» **EXERCISE MATERIAL**:
►

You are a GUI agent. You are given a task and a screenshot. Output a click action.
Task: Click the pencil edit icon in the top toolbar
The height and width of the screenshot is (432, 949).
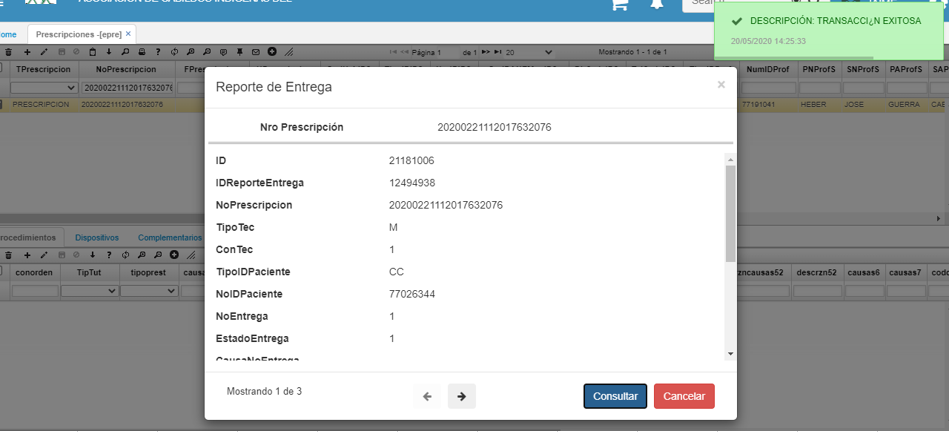44,52
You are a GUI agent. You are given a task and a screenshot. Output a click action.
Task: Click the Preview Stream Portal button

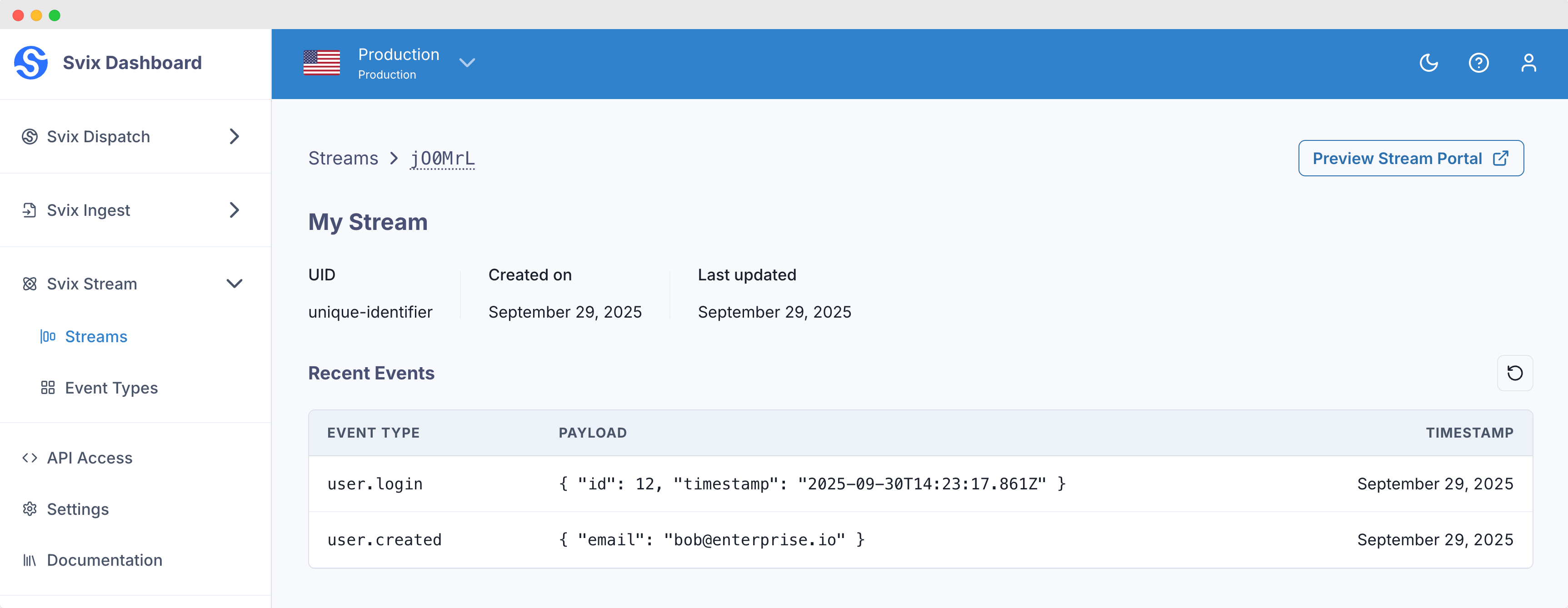tap(1410, 158)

◄

» **WHAT THE TASK ASKS**: A verbatim copy of the material is needed; pictures are not to appear in it.

» **RESULT FOR THIS EXERCISE**:
You are a GUI agent. You are given a task and a screenshot. Output a click action.
Task: Click the pencil edit icon in the top toolbar
The height and width of the screenshot is (432, 949).
44,52
You are a GUI agent. You are given a task and a screenshot. Output a click action.
Task: Click the Preview Stream Portal button

tap(1410, 158)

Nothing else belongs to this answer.